§ **Stated problem**:
Update the rows from the start through the line containing "pyautogui.click(x=1406, y=33)", inclusive, by replacing "English" with "Spanish" and leaving everything else unchanged. Return only those lines.

(Element lookup rows)

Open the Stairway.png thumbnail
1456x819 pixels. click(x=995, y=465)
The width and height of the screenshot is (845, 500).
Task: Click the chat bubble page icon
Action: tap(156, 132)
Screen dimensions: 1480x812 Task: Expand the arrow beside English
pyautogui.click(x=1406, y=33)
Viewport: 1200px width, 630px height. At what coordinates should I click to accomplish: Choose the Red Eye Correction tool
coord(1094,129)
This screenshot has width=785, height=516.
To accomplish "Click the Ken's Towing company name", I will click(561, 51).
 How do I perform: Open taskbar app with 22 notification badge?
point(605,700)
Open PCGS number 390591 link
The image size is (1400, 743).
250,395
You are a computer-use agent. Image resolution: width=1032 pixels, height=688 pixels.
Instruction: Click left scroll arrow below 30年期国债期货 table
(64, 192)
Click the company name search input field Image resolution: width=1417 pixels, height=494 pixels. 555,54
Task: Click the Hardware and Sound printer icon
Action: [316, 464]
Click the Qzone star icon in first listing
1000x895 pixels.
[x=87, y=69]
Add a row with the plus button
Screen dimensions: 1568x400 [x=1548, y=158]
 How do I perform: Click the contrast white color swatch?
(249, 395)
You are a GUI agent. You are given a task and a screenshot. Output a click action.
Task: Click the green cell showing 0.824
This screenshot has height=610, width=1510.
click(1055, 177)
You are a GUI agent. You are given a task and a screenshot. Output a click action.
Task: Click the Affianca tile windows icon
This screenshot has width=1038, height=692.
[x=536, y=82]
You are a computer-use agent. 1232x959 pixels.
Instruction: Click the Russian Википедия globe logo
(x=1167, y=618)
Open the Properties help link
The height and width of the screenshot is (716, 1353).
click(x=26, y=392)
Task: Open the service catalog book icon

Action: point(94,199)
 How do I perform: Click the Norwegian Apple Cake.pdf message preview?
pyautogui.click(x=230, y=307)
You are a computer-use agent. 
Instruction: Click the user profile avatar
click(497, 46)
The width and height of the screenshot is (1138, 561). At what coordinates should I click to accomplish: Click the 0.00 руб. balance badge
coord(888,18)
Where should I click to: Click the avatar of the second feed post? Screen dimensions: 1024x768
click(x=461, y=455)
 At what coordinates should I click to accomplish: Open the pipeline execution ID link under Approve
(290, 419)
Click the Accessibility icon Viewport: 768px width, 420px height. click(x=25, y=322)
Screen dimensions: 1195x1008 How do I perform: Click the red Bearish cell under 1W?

§ **Solution below**:
Open the Stairway.png thumbnail
1456x819 pixels. click(x=995, y=465)
The width and height of the screenshot is (845, 500).
Task: Click the chat bubble page icon
Action: tap(156, 132)
Screen dimensions: 1480x812 Task: Expand the arrow beside Spanish
pyautogui.click(x=1406, y=33)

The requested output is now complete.